Cianan O'Dowd on Flickr

For the past few decades, scientists have been slowly working on a new kind of computer, one not built on simple zeros and ones but on something very different, something stranger: a kind of computer that operates on chance not certainty. These are quantum computers.

Quantum computers are the source of a lot of excitement and misunderstanding, so in this article I want to introduce a bit about what they are, what they are not, and what they might be able to do.

The simplest way to put it is that normal computers perform operations on data that have simple, definite values. If we have the number five, then we have the number of five. I can add three and five together and definitely get eight. All of this data is built out of bits, values that are either 0 or 1.

Quantum computers, on the other hand, are built on something a lot weirder than a bit: the quantum bit, qbit for short. The data stored in the qbit determines the chance you get a zero or one when you ask for it out of the bit.

To explain that further, I’m going to need to take an aside into quantum mechanics—the science of how objects move and behave at very, very tiny scales. While in our everyday lives we’re used to things moving in straight lines from here to there and moving through every point in between, things start acting differently at the scale of atoms or smaller.

Quantum mechanics tells us that the tiny building blocks of atoms are particles, very tiny objects, but their movement and behavior is described by waves. When I say waves I mean like sound waves or even ripples of water: shapes in space and time. These waves can be used to calculate the probability of where a particle will be, how fast it will be moving, things like that. And this probability, this chance, is real in the sense that if you were to test multiple particles that all had the same “wave shape” you’d get different answers like someone is rolling dice in the background. And these particles don’t move around simply, they jump around between places in accordance with the likelihood they’ll be found there.

That comparison to sound waves is actually kinda useful because the same way you can have noise canceling headphones that generate one set of waves to interfere with other waves, you can have these probability waves interfere with each other. The most famous example of this is the double slit experiment which you can read about in a companion piece in this issue.

So back to quantum computers: we’ve described that the qbits contain probability waves that describe the chance you get a zero or one as a result. This is much more complicated, richer, data than just a simple bit but a quantum computer can perform arithmetic and logical operations on these probability waves just as simply as a normal computer acts on numbers. This allows for some pretty cool things, where operations on qbits can get a lot more calculation done in a single step by ruling out wrong answers at the same time as working on possible right answers. This goes back to that whole wave interference thing. Good quantum algorithms come with their own noise canceling headphones: they cancel out wrong answers and amplify right ones.
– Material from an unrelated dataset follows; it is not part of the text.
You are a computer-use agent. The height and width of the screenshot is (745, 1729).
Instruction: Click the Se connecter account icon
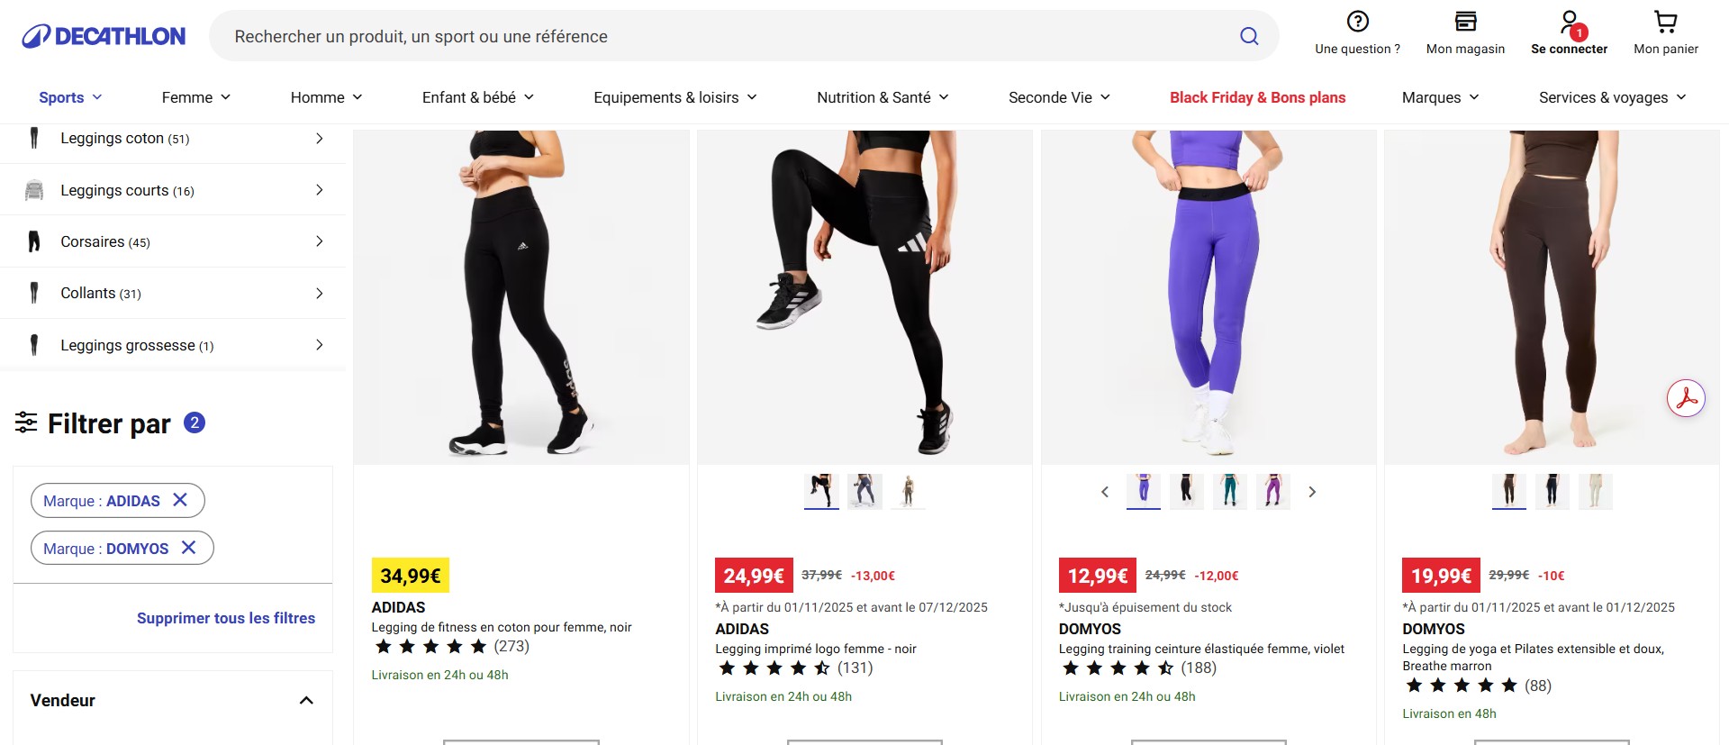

What are good quantum algorithms? What kinds of things can quantum computers do? The short answer is that we’re not sure because we haven’t been studying them long enough. The long answer is that we know they can do certain things faster, like help you break the public-key encryption that practically every site on the internet uses, and that’s enough to make people want to study them more. We do know that in theory quantum computers can’t do anything magical that an ordinary computer can’t but they can potentially do things so much faster that something that would take years for a computer could take only minutes for a quantum computer.

The main obstacle right now is actually building one that’s useful. We can construct some small computers that have a few dozen qbits but even those are unstable and only usable for short periods at a time.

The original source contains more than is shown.